Since retiring from sport, Delaney has continued to advocate for the rights of trans athletes in sport. In 2022, she criticised the global swimming federation FINA for issuing a blanket ban on the participation of trans women in elite swimming competitions, calling their actions an "inherently discriminatory response". Delaney has long been critical of complaints that trans female athletes have enhanced muscle mass compared to their biological female counterparts, citing the impact of regular oestrogen use as negating such advantages.

== Activism ==
In 2003, Delaney joined the Equal Rights Network (ERN) and subsequently became an active member of the Tasmanian Gay and Lesbian Rights Group (now known as Equality Tasmania). She has also served as a board member of Working It Out. Delaney is also a member of Tasmania Police's LGBT reference group.

Since 2004, Delaney has called on Tasmanian politicians to change the state's legal recognition of gender, and in 2017 co-founded Transforming Tasmania which advocates for trans right on a state level. In 2018, she called on the Tasmanian government to end mandatory divorce in cases when one spouse legally changed their gender.

In 2019, the Tasmanian government passed legislation that made the inclusion of gender on birth certificates optional, alongside permitting people over the age of 16 the right to change their registered gender without the requirement of first undergoing gender affirmation surgery.

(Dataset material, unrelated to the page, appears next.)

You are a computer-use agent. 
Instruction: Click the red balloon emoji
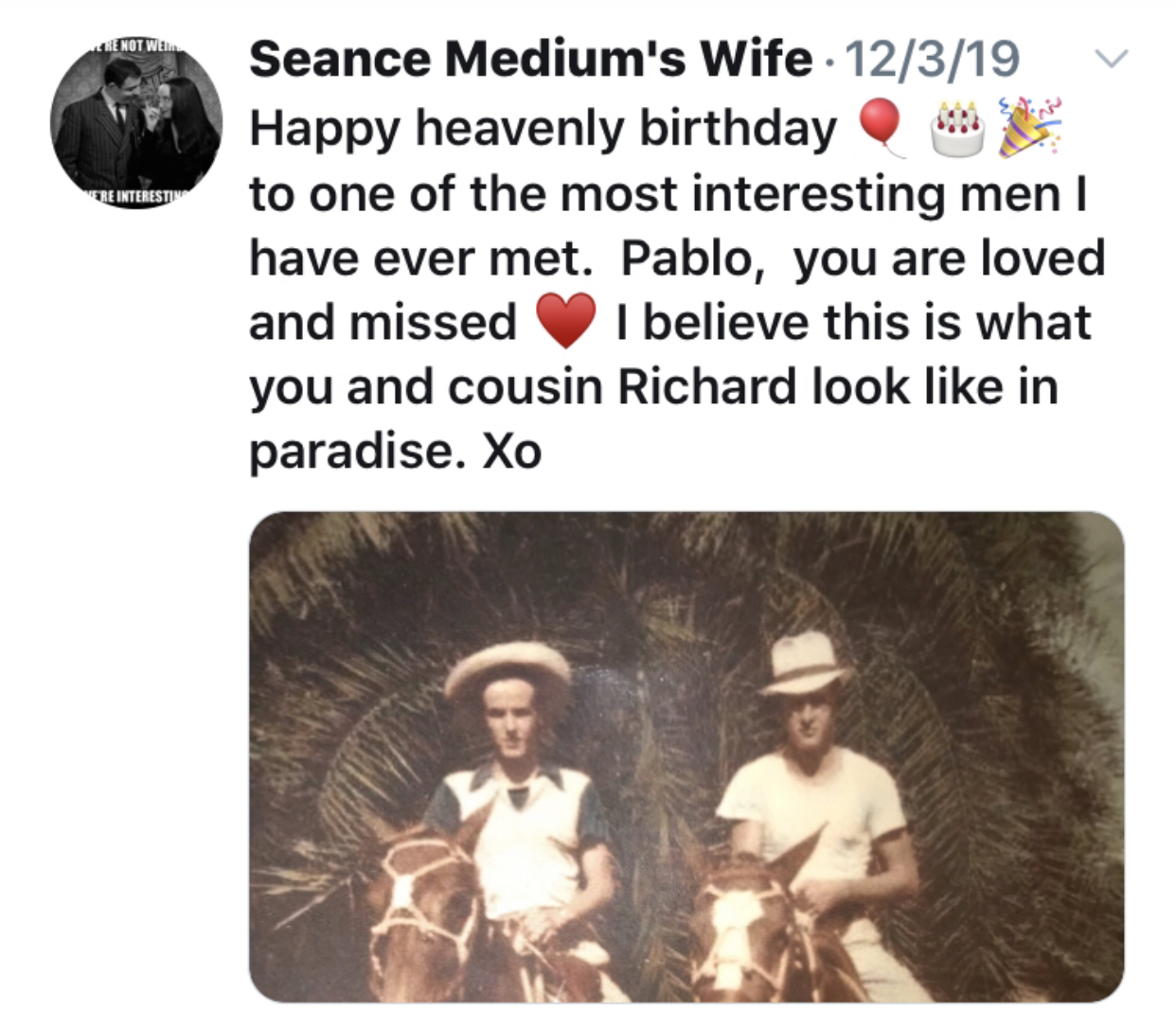881,127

On a national level in 2006, Delaney began lobbying the Australian government to reform gender markers on Australian passports. In 2011, she worked with the Department of Foreign Affairs to review passport regulations, which led to trans people having their chosen gender represented on their travel documents. Delaney also advocated for marriage equality, and was a founding member of both the Australian Coalition for Equality and Australian Marriage Equality. Same-sex marriage was ultimately legalised in Australia in 2017.

== Politics ==
In 2015, Delaney announced her intention to become Australia's first transgender federal politician as a candidate for the Division of Franklin within the House of Representatives; she was endorsed by the Greens. Delaney ultimately placed third, with 9,293 votes (13.35% of the total vote), losing out to the Labor incumbent Julie Collins; this represented a 1.17% increase in the Green vote share.

In 2024, she announced her candidacy for the 2024 Tasmanian state election as an independent candidate, but registered as a candidate for the Local Network party.

== Writing ==
Delaney co-wrote two episodes for the second season of the children's drama series First Day. The show, which follows a 12-year-old trans girl navigating her first year of high school, has won an International Emmy Award and the Rose d'Or.

As a journalist, Delaney has written for The Guardian and The Mercury.

== Recognition ==
In 2013, Delaney was recognised as a "human book" by the Hobart Human Library. Entitled Sex Change Soccer Star Cyber Tranny Granny, it recognised her "courage and resilience" and her role in raising the visibility of trans people in Tasmania.

In 2021, Delaney was inducted into the Tasmanian Honour Roll of Women for services to "human rights; justice and corrections; community advocacy and inclusion; and sport and recreation". She was the first trans woman to be an inductee.

== Personal life ==
Delaney transitioned in 2003. As of 2013, she lives with her partner and daughter in Tasmania.